Africa’s porous borders, coupled with current trends such as rapid urbanization and the youth bulge, global warming, resource scarcity, Internet connectivity, and high levels of migration, have helped regionalize conflict systems, and will likely continue to do so in the future (United Nations Development Programme, 2016).
The spread of NSAGs across national borders, creating “regional hotspots,” and growing connections between local and international extremist organizations pose a unique set of security challenges for governments in Africa that call for collaborative security responses. Examples of such responses can be seen in the Multinational Joint Task Force (MNJTF) and the G5 Sahel Joint Force. The former comprises a 10,500-person regional force of soldiers from Chad, Niger, Benin, Cameroon, and Nigeria to combat Boko Haram and the Islamic State in West Africa Province (ISWAP) in the Lake Chad region. The latter was formed in 2014 in Mauritania to fight NSAGs and criminal gangs in Burkina Faso, Chad, Mali, Mauritania, and Niger.
In recent years, there has been a marked spread of Islamist extremist activity along the “East Africa Corridor,” a geopolitical space that extends from Somalia, Kenya, and Uganda through Tanzania, Mozambique, and South Africa (Institute for Economics & Peace, 2018).
Since 2005, Al Shabaab has led an insurgency against the Somali federal government and forces of the African Union Mission in Somalia (AMISOM) and has carried out terrorist attacks in Kenya, Uganda, and Tanzania. In each country, the group has managed to link or merge with local Islamist actors and expand its operational footprint.
While Mozambique and South Africa have traditionally been regarded as insulated against the threat of terrorism, recent extremist activity in each has heightened security concerns. Since 2017, Mozambique has seen a nascent Islamist insurgency in its northern provinces of Cado Delgado, Niassa, and Nampula (Fabricius, 2020; Israel, 2020), while South Africa has experienced incidents of both Islamist (Swart, 2018) and far-right extremism (News24, 2020).
The failure of traditional counter-terrorism responses, often accompanied by heavy-handed security measures that trample civil rights and aggravate grievances, has encouraged a movement toward designing strategies, policies, and programs that interrupt “radicalization pathways” and address underlying socio-economic issues that give rise to violent extremism (United Nations Development Programme, 2017).
Policymakers working on these challenges need a strong evidence base in order to improve the efficacy of their initiatives.
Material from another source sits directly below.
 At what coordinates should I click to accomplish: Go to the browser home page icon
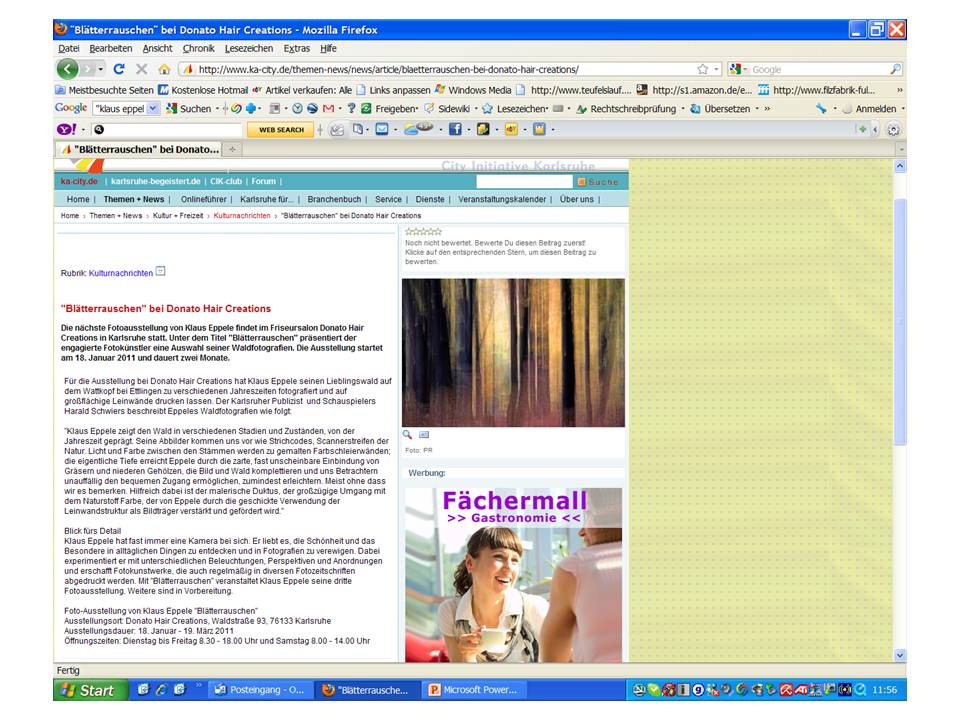[x=166, y=69]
Here, public opinion research can be useful by providing insights into a given society’s vulnerabilities to violent extremism, such as low levels of social cohesion, strong feelings of fear and insecurity, and lack of trust in police and security forces (Zeiger & Aly, 2015).
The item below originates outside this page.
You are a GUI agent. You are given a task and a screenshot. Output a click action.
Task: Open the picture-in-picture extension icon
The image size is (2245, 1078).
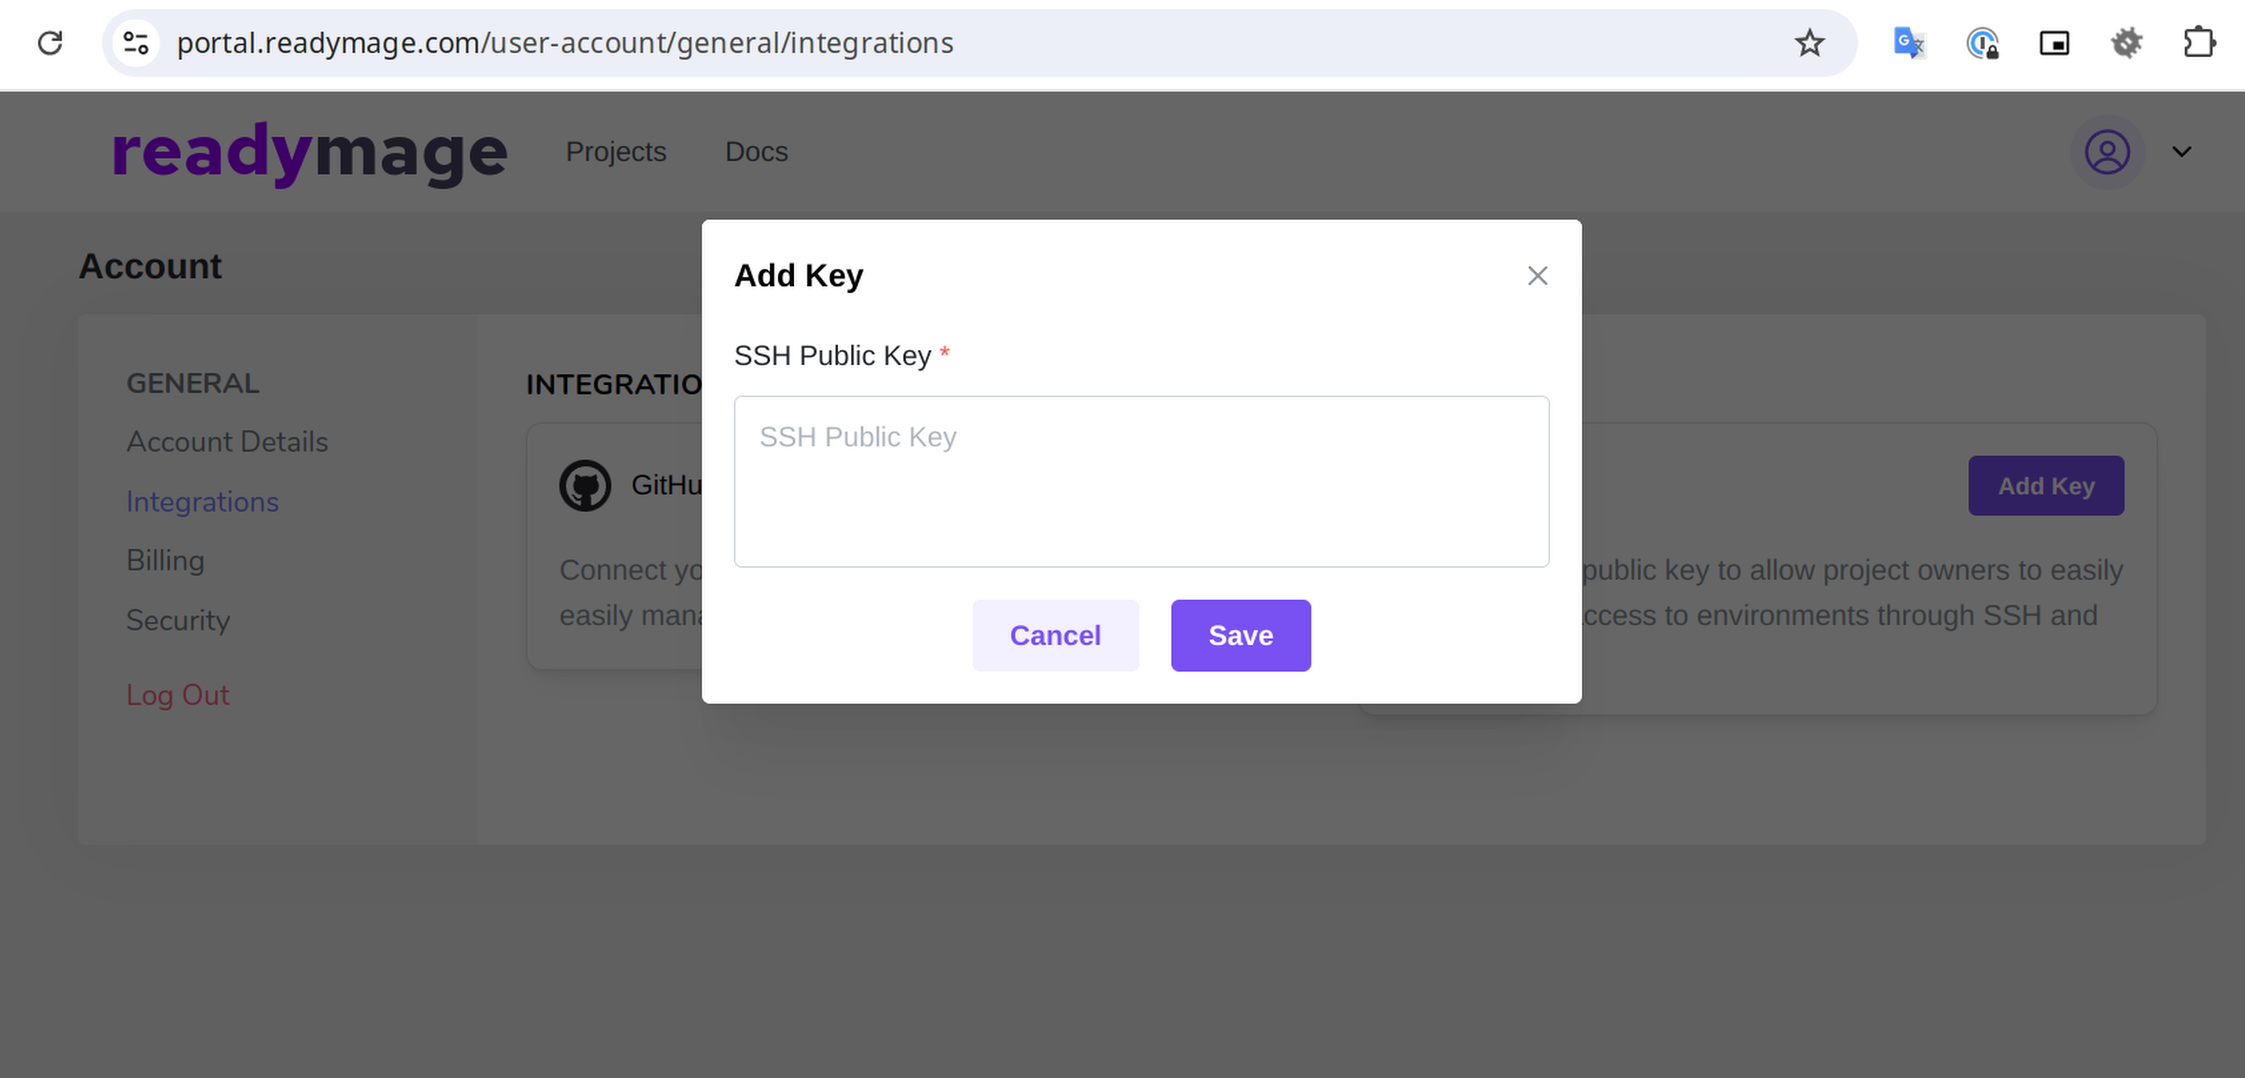[x=2054, y=43]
Afrobarometer’s Round 7 surveys, conducted between late 2016 and late 2018, asked security-related questions in 34 African countries, including five countries along the East Africa Corridor that have experienced terrorist activity in recent years: Kenya, Uganda, Tanzania, Mozambique, and South Africa. (While Somalia has been heavily impacted by terrorism, and has been a source of terrorist activity in the region, no Afrobarometer survey has taken place in the country due to security challenges.)
In these five countries, citizens show a generally mixed response to their respective governments’ handling of violent extremism. Public trust in the security sector, particularly the police, is low throughout the region, which may hamper efforts to develop sustainable approaches to addressing violent extremism and insecurity. Many citizens in the region report fearing violence from extremist groups, even where actual incidents have been infrequent, and indicate a willingness to accept government restrictions on certain civil liberties, such as rights to privacy, freedom of movement, and freedom of religion. These findings highlight the need for counter-terrorism policies whose national security objectives do not come at the expense of democratic ideals and good governance.